Kota Solo, Kuliner, dan Digitalisasi Transaksi Pembayaran
Kota Solo yang terkenal akan destinasi wisata kuliner telah beradaptasi dengan digitalisasi transaksi pembayaran melalui QRIS.
Penulis: Wahyu Gilang Putranto
Editor: Suci BangunDS
Alasan Laksmi membuka usahanya 24 jam karena nasi liwet menjadi incaran orang-orang luar kota yang menginap di Solo.
"Jadi kapan pun mereka pengin nasi liwet selalu ada," ujarnya.
Laksmi termasuk pelaku UMKM yang telah memanfaatkan perkembangan teknologi dengan baik.
Nasi liwetnya sudah bisa dipesan melalui berbagai aplikasi online.
Selain itu, transaksi pembayaran bisa dilakukan menggunakan QRIS.
“QRIS ini difasilitasi BRI saat renovasi shelter Manahan, banyak yang pakai,” ungkapnya.
Pedagang Pasar Tak Mau Kalah
Salah besar jika mengira transaksi pembayaran nontunai melalui QRIS di Kota Solo tidak menyentuh pasar tradisional.

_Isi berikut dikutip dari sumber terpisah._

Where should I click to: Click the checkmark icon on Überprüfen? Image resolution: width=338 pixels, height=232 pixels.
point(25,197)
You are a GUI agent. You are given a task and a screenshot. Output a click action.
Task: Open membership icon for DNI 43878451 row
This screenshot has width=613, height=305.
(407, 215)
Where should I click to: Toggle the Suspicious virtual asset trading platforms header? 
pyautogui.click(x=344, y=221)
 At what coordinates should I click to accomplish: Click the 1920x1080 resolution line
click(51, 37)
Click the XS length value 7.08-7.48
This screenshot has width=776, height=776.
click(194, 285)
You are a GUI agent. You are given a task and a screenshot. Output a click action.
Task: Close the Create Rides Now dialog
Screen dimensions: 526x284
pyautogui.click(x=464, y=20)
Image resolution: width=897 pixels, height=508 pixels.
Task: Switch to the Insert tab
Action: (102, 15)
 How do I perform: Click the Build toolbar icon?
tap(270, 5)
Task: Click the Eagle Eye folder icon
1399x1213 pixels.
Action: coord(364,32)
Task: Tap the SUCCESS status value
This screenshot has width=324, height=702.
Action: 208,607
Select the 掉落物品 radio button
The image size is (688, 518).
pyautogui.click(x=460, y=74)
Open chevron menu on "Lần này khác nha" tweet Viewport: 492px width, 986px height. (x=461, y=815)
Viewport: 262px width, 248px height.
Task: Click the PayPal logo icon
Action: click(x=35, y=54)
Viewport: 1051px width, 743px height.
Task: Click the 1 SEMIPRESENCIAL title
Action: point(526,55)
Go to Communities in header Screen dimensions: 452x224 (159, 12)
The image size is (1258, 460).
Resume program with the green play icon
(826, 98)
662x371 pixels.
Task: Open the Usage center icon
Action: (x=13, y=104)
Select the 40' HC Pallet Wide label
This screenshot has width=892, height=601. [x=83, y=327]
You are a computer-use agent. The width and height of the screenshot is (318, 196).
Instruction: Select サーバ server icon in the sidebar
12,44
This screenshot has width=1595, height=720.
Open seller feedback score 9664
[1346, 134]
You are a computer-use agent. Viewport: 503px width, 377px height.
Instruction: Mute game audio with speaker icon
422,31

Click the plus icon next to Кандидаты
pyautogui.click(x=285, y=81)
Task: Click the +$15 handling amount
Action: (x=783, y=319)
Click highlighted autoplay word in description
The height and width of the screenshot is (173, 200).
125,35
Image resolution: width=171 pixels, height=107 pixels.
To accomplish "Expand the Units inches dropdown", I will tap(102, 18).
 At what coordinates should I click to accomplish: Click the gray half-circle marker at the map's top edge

Nyatanya, QRIS sudah akrab bagi pedagang di Solo, seperti yang terlihat di Pasar Gede.
Menjadi salah satu ikon Kota Solo, Pasar Gede yang berdiri sejak 1930 telah beradaptasi dengan perkembangan digitalisasi pembayaran.
Salah satu kuliner legendaris di Pasar Gede adalah es dawet telasih Bu Dermi yang sudah ada sejak 1930-an.
Usaha es dawet Bu Dermi saat ini dikelola Ruth Tulus Subekti, generasi ketiga atau cucu sang perintis.
"Pokoknya ada sejak berdirinya Pasar Gede, zaman Belanda," ungkapnya saat dijumpai di Pasar Gede.
Semangkuk es dawet Bu Dermi berisikan cendol, selasih, ketan hitam, dan jenang sumsum.
Untuk membeli es dawet ini, pelanggan tidak perlu merogoh kocek, karena bisa dibayar menggunakan QRIS.